# got a new dog



## uncle willie (Apr 13, 2004)

i got a golden retiever 2 weeks ago. a chine's family was stavin git to grind up his bones for sex drugs. it was savedbuy the law. the guy who was taking care of him was to old to handle a 2 year old dog, so feldy jr got him. so you know who gets stuck taking care of him !  hes about 2.5 years old. still roams off if you don't watch him,but hes is big love. the ony problem is he wants to sleep on my chest. ever sleep with 70 pounds of dog breathing in your face?


----------



## Doctorthingit (Jul 7, 2005)

I think that sounds really sweet.
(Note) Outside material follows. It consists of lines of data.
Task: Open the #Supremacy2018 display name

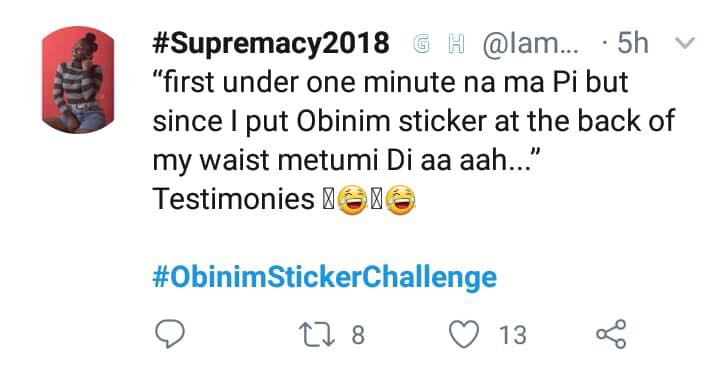Action: click(x=271, y=44)
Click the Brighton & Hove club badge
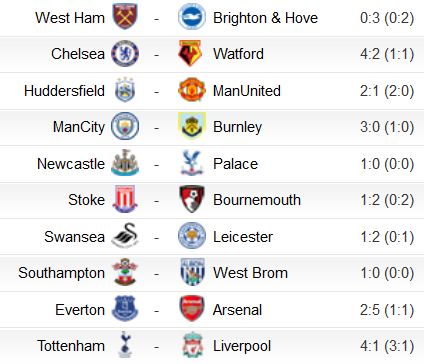424x364 pixels. [192, 17]
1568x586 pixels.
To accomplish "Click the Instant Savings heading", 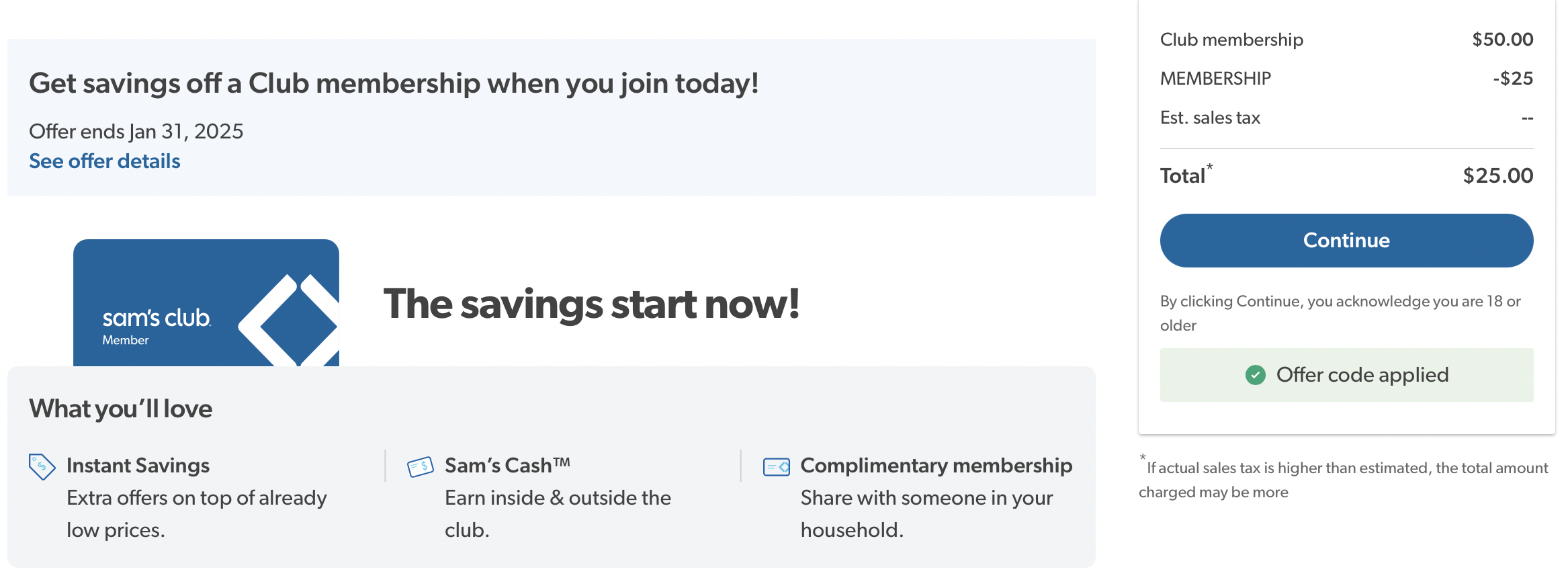I will tap(138, 466).
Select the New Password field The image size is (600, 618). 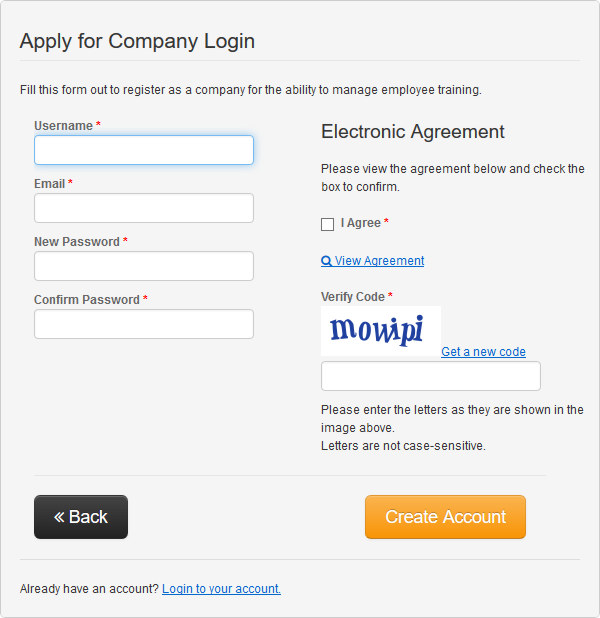[x=144, y=266]
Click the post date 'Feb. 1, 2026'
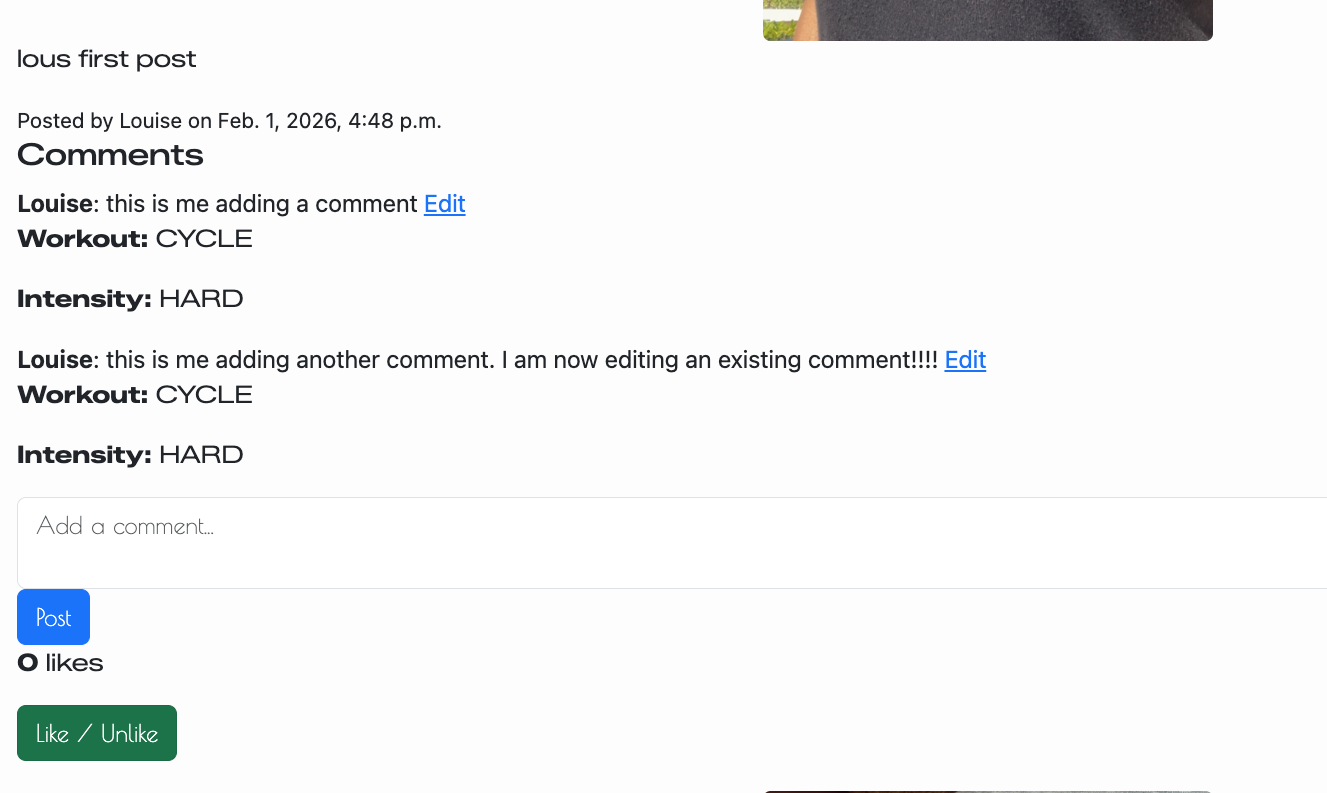The image size is (1327, 793). pos(279,120)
The dog's behavior, not that of it's previous owners. Dogs are a real handful. They're not as easy to take care of as cats.


----------



## SuFiKitten77 (Jul 19, 2005)

*Your new dog*



Doctorthingit said:


> I think that sounds really sweet. The dog's behavior, not that of it's previous owners. Dogs are a real handful. They're not as easy to take care of as cats.
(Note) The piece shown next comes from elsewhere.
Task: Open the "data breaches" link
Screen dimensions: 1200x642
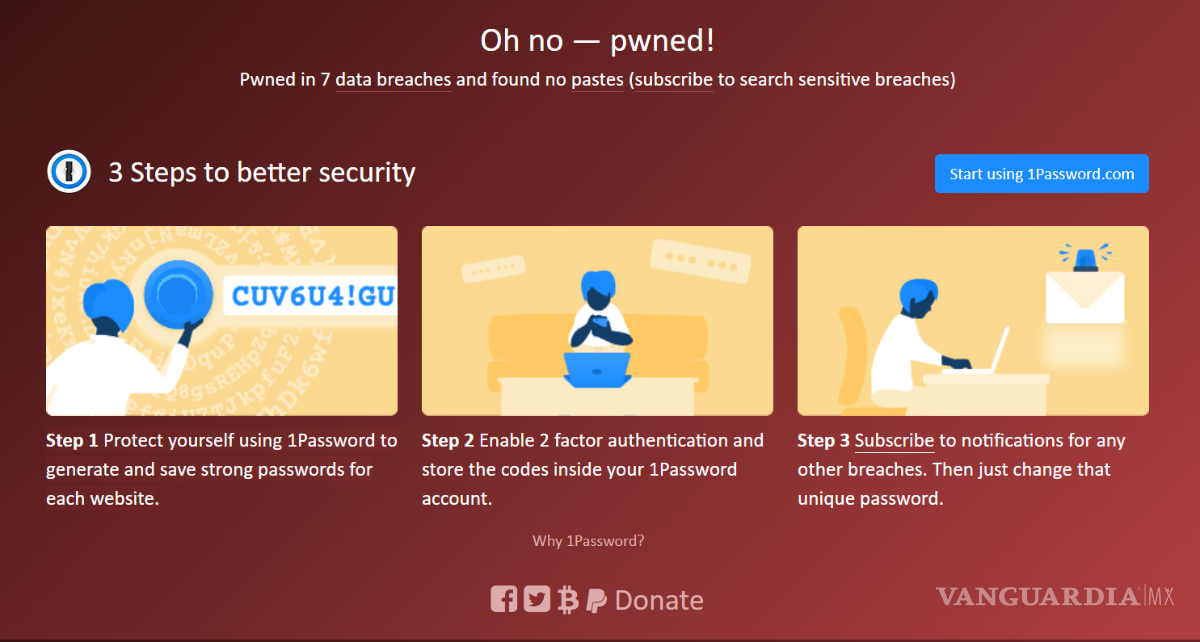Action: point(393,79)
Awww, sounds like a sweet dog .. and seeing where it came from, that is wonderful that the dog turned out so sweet. Dogs can be alot more work then cats .. I do have one dog, a Basset Hound named Loki .. but my real love is my cats, I have seven of them. And yes .. I am absolutly crazy and I do need my head examined. But I love them so ..​


----------



## Zombie-F (Apr 12, 2004)

I've woken up with 16 lbs. of cat in my face, but a dog?!? Yikes!

Looks like he's found a much better home.


----------



## Doctorthingit (Jul 7, 2005)

I've had some real problems with dogs in the past, they're just not smart animals. One of them scared a neighbor and that neighbor called people who forced me by law to put it to sleep, a dog I had for years ran away and never came back, a house-trained dog suddenly loses control of his bladder and won't go the bathroom outside anymore, my current dog won't stay out of other people's yards and comes home sometimes barely being able to walk because it seems someone must have kicked him (he's also missing one of his teeth), one damn dog always got sprayed by a skunk, even got sprayed by the same one twice, so that dog always smelled like skunk.

I'm more of a cat person, I've only ever had one runaway. And they never get sprayed by skunks.


----------



## SuFiKitten77 (Jul 19, 2005)

*My One Bad Cat Experience*

Ewwww .. that is the worst when they get sprayed by a skunk. Funny, never thought about it before but I dont think I have heard of a cat getting sprayed. Only bad experience I have had with one of my cats is when got out while I was on vacation and crawled up into a engine and well .. I dont think I need to explain further. It just wasnt pretty ..​


----------



## Doctorthingit (Jul 7, 2005)

What kind of engine was it? Did the cat die?


----------